Another outstanding class by John Greengo, my favorite Creative Live instructor. John's delivery is entertaining and his info clear and very easy to understand. If you need more explanation, well, don't worry - he's got a slide or PDF for that! I'm a working photographer and I learn something new with each of John's classes. Don't hesitate to buy any of his classes - you won't regret it.

David Reichel

Yes - there is such a thing as a free lunch - this class is it! I enjoy landscape, seascape, architecture, portrait and travel photography. I've been a Canon user for decades (film and then digital full frame with the 5D Mark II then 5D Mark IV). Recently I got a Fujifilm mirrorless medium format GFX 50R and discovered some Fujifilm features (e.g., film simulation, menu system) that resonate with me. I now have over-kill on full frame format and because I like the Fujifilm so much, I've been thinking about moving from my Canon 5D Mark IV to a Fujifilm X-T3 as my walk-around camera. This class helped me better understand the trade-offs and alleviated my concerns about a crop format sensor in the X-T3. On top of that, this is a great refresher course on camera fundamentals.
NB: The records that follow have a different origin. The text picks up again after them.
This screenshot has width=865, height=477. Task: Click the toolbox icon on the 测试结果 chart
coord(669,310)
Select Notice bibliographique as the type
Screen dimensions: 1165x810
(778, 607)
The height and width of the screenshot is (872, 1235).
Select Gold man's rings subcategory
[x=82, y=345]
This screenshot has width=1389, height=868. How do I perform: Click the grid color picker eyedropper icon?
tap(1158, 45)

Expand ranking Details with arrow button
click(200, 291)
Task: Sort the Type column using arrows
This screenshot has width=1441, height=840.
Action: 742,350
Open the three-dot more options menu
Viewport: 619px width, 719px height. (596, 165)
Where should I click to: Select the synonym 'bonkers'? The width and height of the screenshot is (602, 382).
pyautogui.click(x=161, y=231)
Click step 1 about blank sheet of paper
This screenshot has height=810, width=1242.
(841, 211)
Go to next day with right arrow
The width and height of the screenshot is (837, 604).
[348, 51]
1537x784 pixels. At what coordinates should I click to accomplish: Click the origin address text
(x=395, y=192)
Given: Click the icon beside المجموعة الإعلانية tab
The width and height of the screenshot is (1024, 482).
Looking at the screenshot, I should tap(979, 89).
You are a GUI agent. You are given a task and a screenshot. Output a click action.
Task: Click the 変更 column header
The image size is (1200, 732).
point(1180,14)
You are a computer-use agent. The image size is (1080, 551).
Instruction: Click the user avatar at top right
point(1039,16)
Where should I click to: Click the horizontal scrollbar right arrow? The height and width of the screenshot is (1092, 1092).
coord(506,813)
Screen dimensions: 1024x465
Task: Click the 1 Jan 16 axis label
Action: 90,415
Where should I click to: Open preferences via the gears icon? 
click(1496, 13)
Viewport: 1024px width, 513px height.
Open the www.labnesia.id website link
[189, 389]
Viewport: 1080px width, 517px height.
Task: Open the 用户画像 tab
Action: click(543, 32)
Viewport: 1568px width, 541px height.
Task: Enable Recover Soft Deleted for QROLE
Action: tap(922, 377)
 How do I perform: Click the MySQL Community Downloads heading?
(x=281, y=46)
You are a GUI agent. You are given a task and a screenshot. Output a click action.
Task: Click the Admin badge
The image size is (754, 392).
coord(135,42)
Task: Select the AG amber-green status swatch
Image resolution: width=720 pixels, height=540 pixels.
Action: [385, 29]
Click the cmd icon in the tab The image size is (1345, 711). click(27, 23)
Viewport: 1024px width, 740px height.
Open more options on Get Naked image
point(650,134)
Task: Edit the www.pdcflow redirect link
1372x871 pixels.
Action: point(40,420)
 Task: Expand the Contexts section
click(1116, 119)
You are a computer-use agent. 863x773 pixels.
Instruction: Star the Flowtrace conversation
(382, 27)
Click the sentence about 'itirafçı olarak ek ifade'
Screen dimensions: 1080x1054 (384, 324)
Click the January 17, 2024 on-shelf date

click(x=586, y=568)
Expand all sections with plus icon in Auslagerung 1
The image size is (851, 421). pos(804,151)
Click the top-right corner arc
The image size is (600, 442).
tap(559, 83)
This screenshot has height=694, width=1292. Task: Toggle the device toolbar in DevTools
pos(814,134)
Sherry Throughmyeyes Prater

There a thousands of reviews/guides/ floating around the internet, but this one is by far the best by far. I usually watch a portion and then move on because I simply lose interest, but I watched every single lesson. John gives a very unbiased explanation of cameras, functions for every type of shooter. Not only would I recommend it, but I am going to recommend. I am a member of multiple photography groups on FB and one of the most asked questions is camera buying advice. This is excellent!